By sharing "hobbies" or interests you create a "space" which is just yours. You can not only talk about and collect information about that particular hobby or interest but you learn together. There are few things as exciting as creating an area of interest with a child, especially as a way to bridge the miles between you.

Just because you live a distance from one another does not mean you cannot share stories and read to your grandchildren. Make tapes of yourself reading stories or telling stories so they can hear them in the car, while playing, or relaxing on their own. If you have created a particular area of interest, you can develop it and share with your grandchildren. Telling a special story and keeping that story alive by creating "chapters" every time you see them or sending a tape helps solidify your connection. If you do this, be sure to keep notes because the kids will be asking questions about the "adventures" of this character (and you want to be sure you have your facts straight!) Also ask what your grandchildren are reading so you can discuss their selections.

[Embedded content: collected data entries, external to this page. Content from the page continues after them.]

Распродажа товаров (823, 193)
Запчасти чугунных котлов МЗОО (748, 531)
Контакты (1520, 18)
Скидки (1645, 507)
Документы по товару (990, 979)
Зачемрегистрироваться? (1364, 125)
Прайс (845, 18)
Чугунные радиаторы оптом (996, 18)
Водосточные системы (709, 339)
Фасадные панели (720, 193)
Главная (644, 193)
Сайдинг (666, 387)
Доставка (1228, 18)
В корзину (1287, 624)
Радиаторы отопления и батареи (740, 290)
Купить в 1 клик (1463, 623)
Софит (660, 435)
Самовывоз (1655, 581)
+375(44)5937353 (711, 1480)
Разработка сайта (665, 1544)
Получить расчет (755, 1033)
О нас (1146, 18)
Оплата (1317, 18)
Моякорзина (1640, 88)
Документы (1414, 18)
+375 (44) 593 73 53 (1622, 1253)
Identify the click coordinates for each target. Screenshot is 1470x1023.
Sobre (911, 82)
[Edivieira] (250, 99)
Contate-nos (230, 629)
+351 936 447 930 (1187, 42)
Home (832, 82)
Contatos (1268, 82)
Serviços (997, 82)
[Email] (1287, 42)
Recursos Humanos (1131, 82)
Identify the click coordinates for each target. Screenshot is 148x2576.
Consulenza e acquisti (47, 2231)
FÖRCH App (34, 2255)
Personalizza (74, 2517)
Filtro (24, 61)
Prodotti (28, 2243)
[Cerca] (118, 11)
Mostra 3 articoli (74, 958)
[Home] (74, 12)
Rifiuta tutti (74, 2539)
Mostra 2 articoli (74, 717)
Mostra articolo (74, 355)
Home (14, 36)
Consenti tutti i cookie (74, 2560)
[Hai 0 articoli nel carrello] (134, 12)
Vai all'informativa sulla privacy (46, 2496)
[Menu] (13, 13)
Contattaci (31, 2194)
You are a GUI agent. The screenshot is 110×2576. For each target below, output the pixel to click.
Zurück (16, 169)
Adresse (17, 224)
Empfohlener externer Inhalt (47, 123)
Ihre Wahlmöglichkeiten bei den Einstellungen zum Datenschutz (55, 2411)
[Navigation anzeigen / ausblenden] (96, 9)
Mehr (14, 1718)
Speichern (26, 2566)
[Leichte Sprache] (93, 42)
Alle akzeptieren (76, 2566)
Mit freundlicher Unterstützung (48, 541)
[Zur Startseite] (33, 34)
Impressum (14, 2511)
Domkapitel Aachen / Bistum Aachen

As a way to share your values, introduce them to stories about people in history who are your heroes and tell them why you admire these special people. Find out about their heroes.

Many grandparents keep to a theme and promote the theme throughout their grandchildren's lives. One grandmother who lives near a beach introduced her young grandchildren to the world of the sea first by shell collecting and then with wonderful walks along the tide pools, and visiting aquatic centers. As the children grew up they not only developed an appreciation for the sea and caring for the environment, but they associated the sea with their grandmother. She taught them to snorkel and most of the books and gifts she sent them were related to marine life.

When the kids are older, consider traveling with them without their parents. Maybe you can take a family vacation together and then take the grandchildren for two of the five days for a special excursion. I know of a family who traveled together to Florida and when there, the grandparents and the grandchildren drove to the Keys for a few days on their own.

If possible, plan visits when the grandchildren are engaged in a special event (dance recital, swim meet, 4-H fair) as well as enjoying the rhythm of their normal life.

Grandchildren and grandparents can experience expansive and nurturing relationships over the miles. Remember to think about the kind of grandparent you want to be and then make it happen.

TIPS:
1. Frequent and Varied Communication: Frequent phone calls help us stay in touch. But don't forget about sending letters in your own handwriting, greeting cards with enclosures (stickers, cartoons, articles from the newspaper), postcards and audio/video tapes (read or tell a story so they can hear your voice and see you "in action".)

2. Kids Love Technology: Become computer savvy and let technology work for you. Use e-mail, instant message, web-cams and exchange digital photos. You can even "surf the internet" together and help on school projects!

3. Find Things to Communicate About: After opening up the conversation with "How are you doing?" establish a bond with something that is "just yours" to talk about. Share a hobby. Knowing what your grandchildren are interested in makes conversation more interesting. If your grandson loves baseball, be sure you read the stats and call to talk about how his favorite team is doing. If you cook together when you visit, talk about a tasty culinary tip.

4. Connect with Stories and Family History: Make an emotional connection by sharing favorite stories such as "Did I ever tell you about your Grandma's and my first date?" Offer information about your family history and traditions such as, "Let me tell you a story about my precious candlesticks."

5. Set Goals: Make a plan with your grandchildren and their parents to stay in touch so everyone knows what to expect.